Some shows were organized by a promoter, Armstrong. Scott had a connection with another promoter, Man Dip Lite, who always had shows lined up for other popular groups. Man Dip Lite organized gigs for Master Scott & the Dynamic Three at a roller skating rink in Long Island.

===Recordings===
Eventually, Jerry Blood Rock wanted to produce a studio recording of the group. Months after he asked them, they recorded their first song, "It's Life (You Gotta Think Twice)", at Unique Recording Studio. DJ Wiz Kid was responsible for the music. This was the first time the group had ever seen a recording studio. Jerry showed the group the pressing of the records on his record label, Reality Records. These records were hawked to local record stores. Charlie Prince was working part-time at a record store, Rock N Soul. He convinced the store owner to buy a few boxes. After the group began receiving some radio exposure, Profile Records became involved, particularly for distribution. The group became neighborhood superstars in 1983. In 1984, they recorded the songs "Request Line" and "The Roof Is on Fire", using two different studios. One was Joey Moore's small home studio; Moore was one of Jerry Blood Rock's associates. They laid the track "The Roof Is on Fire" there along with "Request Line", then took it to Unique Recording Studio to complete the work. Once Reality Records released the new music, it was well received.

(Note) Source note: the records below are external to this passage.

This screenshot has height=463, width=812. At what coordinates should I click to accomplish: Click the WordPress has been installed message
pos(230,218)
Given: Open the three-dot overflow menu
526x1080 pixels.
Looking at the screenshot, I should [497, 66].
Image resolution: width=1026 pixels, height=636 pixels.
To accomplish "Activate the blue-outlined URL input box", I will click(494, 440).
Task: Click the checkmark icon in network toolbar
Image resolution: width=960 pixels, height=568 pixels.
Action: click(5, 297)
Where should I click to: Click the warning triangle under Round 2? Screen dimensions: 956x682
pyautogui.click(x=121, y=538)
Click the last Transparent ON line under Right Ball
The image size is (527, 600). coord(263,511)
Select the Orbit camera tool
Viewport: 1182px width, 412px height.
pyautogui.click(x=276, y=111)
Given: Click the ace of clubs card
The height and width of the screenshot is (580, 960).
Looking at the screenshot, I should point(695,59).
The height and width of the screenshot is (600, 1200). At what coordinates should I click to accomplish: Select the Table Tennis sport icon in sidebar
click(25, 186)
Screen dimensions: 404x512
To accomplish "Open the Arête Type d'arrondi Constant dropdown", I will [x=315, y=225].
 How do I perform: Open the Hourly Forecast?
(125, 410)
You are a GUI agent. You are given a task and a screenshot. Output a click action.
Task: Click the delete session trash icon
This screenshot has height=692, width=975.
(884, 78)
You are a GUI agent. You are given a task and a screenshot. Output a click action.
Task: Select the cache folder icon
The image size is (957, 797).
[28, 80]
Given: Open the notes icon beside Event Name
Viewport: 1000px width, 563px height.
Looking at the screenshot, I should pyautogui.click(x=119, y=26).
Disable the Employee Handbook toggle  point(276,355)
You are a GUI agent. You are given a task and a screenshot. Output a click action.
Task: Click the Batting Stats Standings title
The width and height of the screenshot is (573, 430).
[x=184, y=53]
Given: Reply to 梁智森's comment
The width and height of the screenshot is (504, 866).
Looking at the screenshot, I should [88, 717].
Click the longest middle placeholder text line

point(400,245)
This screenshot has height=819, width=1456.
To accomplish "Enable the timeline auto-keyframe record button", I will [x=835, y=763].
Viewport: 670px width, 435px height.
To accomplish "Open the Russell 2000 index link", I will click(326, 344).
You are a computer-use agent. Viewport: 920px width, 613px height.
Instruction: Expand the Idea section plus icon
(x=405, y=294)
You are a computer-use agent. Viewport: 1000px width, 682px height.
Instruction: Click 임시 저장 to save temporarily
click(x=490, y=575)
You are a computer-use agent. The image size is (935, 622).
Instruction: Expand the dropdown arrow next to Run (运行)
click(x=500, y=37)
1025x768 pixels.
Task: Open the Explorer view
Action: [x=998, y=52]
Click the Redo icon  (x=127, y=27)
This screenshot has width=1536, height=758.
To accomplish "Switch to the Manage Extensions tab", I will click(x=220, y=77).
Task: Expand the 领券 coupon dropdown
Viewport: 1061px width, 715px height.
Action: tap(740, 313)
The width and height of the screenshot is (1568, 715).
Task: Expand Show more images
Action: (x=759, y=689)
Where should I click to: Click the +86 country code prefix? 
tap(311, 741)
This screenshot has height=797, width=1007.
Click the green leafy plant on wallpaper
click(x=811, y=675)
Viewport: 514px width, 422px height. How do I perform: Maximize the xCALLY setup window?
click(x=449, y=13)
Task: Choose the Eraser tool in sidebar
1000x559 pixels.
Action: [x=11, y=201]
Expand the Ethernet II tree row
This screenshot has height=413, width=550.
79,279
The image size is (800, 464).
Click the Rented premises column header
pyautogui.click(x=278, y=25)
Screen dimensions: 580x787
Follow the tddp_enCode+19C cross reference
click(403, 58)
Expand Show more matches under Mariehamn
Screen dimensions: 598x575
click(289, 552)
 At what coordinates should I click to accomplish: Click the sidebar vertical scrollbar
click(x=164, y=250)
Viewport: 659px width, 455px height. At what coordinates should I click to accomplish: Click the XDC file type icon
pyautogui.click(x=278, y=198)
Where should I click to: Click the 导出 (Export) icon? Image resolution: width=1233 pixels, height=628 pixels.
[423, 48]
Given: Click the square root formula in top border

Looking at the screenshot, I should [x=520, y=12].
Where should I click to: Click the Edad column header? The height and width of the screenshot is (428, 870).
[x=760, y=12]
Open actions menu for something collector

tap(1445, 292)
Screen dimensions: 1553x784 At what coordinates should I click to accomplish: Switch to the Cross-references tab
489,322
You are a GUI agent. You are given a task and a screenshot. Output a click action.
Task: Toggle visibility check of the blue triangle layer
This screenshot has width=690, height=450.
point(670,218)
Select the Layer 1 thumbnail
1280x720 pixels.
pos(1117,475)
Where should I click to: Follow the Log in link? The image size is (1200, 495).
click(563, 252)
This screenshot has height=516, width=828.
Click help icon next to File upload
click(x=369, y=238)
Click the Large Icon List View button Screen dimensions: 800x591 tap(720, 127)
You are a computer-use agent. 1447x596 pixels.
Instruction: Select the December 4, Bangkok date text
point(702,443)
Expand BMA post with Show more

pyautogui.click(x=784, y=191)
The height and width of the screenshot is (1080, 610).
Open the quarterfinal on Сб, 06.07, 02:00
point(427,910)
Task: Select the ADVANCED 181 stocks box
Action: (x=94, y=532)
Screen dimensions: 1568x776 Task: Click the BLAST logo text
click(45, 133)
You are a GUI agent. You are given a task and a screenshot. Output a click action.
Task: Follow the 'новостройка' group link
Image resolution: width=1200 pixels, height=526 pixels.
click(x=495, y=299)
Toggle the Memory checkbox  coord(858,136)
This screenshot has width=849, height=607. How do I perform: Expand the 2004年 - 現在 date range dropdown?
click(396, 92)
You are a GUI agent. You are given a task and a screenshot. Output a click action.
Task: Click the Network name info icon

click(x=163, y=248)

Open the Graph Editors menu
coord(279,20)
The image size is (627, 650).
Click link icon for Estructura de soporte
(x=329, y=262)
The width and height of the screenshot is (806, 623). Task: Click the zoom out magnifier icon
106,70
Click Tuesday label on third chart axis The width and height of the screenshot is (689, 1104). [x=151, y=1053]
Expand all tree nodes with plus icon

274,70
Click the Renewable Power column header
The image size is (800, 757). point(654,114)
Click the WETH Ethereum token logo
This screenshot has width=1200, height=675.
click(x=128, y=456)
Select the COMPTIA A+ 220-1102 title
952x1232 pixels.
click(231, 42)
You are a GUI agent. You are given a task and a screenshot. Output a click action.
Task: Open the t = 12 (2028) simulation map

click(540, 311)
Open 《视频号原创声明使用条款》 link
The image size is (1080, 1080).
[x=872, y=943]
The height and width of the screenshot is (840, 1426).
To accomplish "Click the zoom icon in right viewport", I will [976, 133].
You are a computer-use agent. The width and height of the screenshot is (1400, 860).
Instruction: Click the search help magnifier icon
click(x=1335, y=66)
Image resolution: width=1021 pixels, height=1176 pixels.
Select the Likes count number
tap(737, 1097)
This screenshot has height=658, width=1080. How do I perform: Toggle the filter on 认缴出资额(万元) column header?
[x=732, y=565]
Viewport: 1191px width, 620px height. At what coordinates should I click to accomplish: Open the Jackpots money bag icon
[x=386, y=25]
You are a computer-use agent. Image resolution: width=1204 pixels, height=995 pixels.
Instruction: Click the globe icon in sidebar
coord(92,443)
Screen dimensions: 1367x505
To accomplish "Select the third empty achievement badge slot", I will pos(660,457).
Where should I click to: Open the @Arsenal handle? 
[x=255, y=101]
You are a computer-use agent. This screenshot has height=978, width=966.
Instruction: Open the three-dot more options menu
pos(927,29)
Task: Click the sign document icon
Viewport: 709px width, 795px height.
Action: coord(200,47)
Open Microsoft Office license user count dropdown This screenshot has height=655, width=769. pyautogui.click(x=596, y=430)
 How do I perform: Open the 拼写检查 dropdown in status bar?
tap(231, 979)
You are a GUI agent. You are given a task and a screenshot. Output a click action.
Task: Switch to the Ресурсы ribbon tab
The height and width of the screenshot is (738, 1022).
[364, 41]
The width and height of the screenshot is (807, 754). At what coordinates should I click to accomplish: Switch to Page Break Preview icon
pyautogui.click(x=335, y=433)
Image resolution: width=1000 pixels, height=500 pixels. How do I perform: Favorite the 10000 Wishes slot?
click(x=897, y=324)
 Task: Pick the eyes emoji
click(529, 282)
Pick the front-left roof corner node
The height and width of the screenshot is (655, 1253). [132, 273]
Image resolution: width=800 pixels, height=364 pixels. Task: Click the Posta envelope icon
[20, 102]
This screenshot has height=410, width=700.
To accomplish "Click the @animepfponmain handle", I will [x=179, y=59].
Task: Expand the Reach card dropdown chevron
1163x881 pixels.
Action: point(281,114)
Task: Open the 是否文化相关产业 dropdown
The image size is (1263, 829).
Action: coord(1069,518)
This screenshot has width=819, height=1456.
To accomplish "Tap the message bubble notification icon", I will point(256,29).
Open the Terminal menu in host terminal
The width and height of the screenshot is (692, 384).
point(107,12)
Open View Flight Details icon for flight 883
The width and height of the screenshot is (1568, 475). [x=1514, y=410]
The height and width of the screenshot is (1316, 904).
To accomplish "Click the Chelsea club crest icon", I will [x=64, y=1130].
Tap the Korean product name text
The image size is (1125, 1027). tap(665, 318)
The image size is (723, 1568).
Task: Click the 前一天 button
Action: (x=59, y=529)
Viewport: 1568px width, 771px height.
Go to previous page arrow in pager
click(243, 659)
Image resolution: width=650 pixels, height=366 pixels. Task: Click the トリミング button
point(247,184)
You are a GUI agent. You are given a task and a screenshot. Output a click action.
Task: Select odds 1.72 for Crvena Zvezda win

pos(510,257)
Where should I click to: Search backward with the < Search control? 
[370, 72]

===Expanded performance radius===
As the group's popularity increased, shows were booked more often and further away from the group's New York homes. For example, Master Scott and Charlie Prince flew to a performance in Fayetteville, North Carolina while Rick and MBG remained in New Jersey. That is when they met Divine Sounds. Eventually the group performed on a tour, The Jamatron. Other rap artists included Kurtis Blow, Doug E. Fresh, UTFO, Lisa Lisa, Roxanne Shante, Whodini, and The Real Roxanne.

==Later career and retirement==
The Dynamic Three released a subsequent album, Still on Fire, in 2008.

Rock Master Scott retired to Stewartsville, New Jersey.

Charlie Prince produced albums for up-and-coming artists such as Sean XLG Mitchell, Murda Mommies and Triple T. He has also released his own music, as Charlie Prince and the Family. His albums include From the Dark Womb and Just Matured at It. Charlie Prince also started I See Entertainment Inc. in 2004. He continues to record in his home studio in Virginia.

MBG joined the Connecticut State Police in 1985. He retired from being a state trooper and became a photographer/videographer.

==Slick Rick confusion==
The member of Rock Master Scott & the Dynamic Three known as Slick Rick is not the more famous rapper also known as Slick Rick. The two were rappers at the same time, and both were on the same label, Reality Records, which has only added to the confusion. The Dynamic Three's performer contends that he is the original Slick Rick, as the release date in 1984 of "Request Line" by Rockmaster Scott & the Dynamic Three precedes the release in 1985 of "The Show" by Doug E. Fresh and the Get Fresh Crew, which features MC Ricky D who would eventually use the moniker Slick Rick.

==Discography==
The group released more than these two songs, but "The Roof Is on Fire" (1984), which charted at No. 5 on the Billboard Hot Dance Music/Maxi-Singles Sales chart was the main focus at the time. The A-side track "Request Line" reached No. 21 on the Hot R&B/Hip-Hop Singles & Tracks chart.

The phrase and hook from "The Roof Is on Fire" has become more notable than the group itself, having been sampled by groups such as Chemical Brothers, Coal Chamber, Kid 'n Play, Rancid, the Pharcyde, the Bloodhound Gang, the Soca Boys and many others.